In June 2021 after a horrific event wherein a deranged nut-job ran down a family of Muslims in London, Ontario, Singh used the opportunity to say that “our Canada is a place of racism.”
All of Canada was horrified at what had happened, but apparently to Mr. Singh this is just proof that we are racist … you know, because racists are horrified when bad things happen to other races …
Singh’s insinuation that the entire nation was racist, which is made even more absurd considering Singh is Sikh and not European in his ancestry and is the head of a major political party in the country. Some racist country!
Compare this instance of calling Canada racist – and there are a million others we could pull from – to how the late Jack Layton dealt with race issues, and the difference could not be clearer.

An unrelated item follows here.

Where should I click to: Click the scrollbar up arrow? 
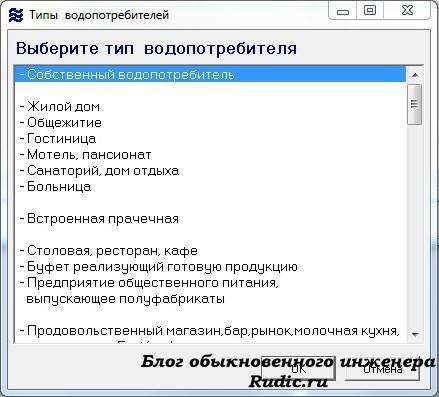pyautogui.click(x=415, y=75)
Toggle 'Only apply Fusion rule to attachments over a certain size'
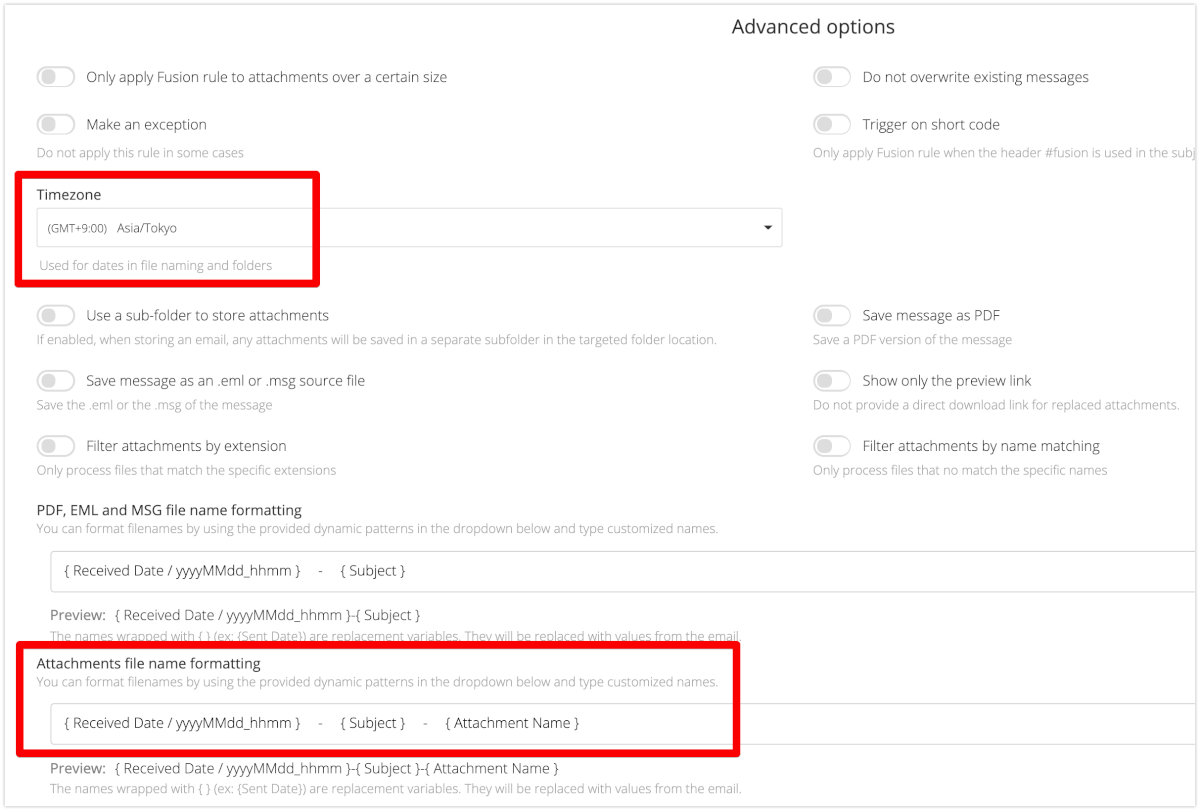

In 2011 during the election campaign, a Quebecois politician from the Bloc Quebecois opined that since the NDP had an aboriginal candidate in northern Quebec that they would not be voted in due to race. Today’s NDP leader would – I imagine – agree with this and call everyone racist in order to score woke points.
However, Layton rang the racism bell but in the opposite direction, challenging the Bloc politician for suggesting that the people of that riding were racist. Layton believed it was wrong to call Canadians racist and to assume they would not vote for an indigenous candidate, whereas Singh believes this nation is racist to its roots.
At war with NDP history
Prime Minister Justin Trudeau is not the only Trudeau to have implemented national emergency powers to deal with a domestic problem. His father, Pierre Elliott Trudeau, used the progenitor of the EA – the War Measures Act – to squash a radical and violent Quebec separatist movement that resulted in the death of a Quebecois politician at the hands of the revolutionaries.
It is doubtless that the younger Trudeau’s usage of the emergency powers was unfounded, considering the peaceful nature of the Freedom Convoy, but the argument could be made that the elder Trudeau had reason to use such powers. After all, the Quebec Liberation Front group that had committed political murder was becoming a national problem and had proved to be violent.
However, there was a voice crying out in the wilderness against Pierre Trudeau’s decision to use the powers, and it was none other than former NDP leader Tommy Douglas.
Douglas delivered a harrowing speech on October 16, 1970 in opposition to the War Measures Act to a rowdy House of Commons.
In the speech, Douglas expressed clear disdain for any domestic vigilante violence but blasted Pierre Trudeau’s Liberals for grabbing too much power.
He decried the government’s attempt to deal with the issue with such immeasurable power when they already had the tools to deal with it differently. His speech sounds much like the objections to the younger Trudeau’s invocation of the EA.
Douglas was particularly concerned about infringements on civil rights and the overreach of government power. “This government now has the power by Order in Council to do anything it wants — to intern any citizen, to deport any citizen, to arrest any person, or to declare any organization subversive or illegal,” he said. “These are tremendous powers to put into the hands of the men who sit on the treasury benches.”
When war-time powers were invoked under current NDP leadership, Singh could only bring himself to decry what might amount to a usurpation of civil rights for “Indigenous land defenders, climate change activists, workers fighting for fairness,” whatever that means. So, for Mr. Singh, there are certain groups of Canadians that deserve to be free from massive government overreach, but the rest of us do not.
I am not a fan of the current NDP, and much could be written about how the collectivist spirit of the NDP over the years has helped establish a Marxist group think in the part and politics as a whole in this country.
However, it is clear that under Jagmeet Singh the NDP has become a stain on Canadian politics that now only serve to prop up a tyrannical regime.
We would all be better off if the NDP could recapture the spirit of Douglas and Layton and attempt to serve their country rather than destroy it.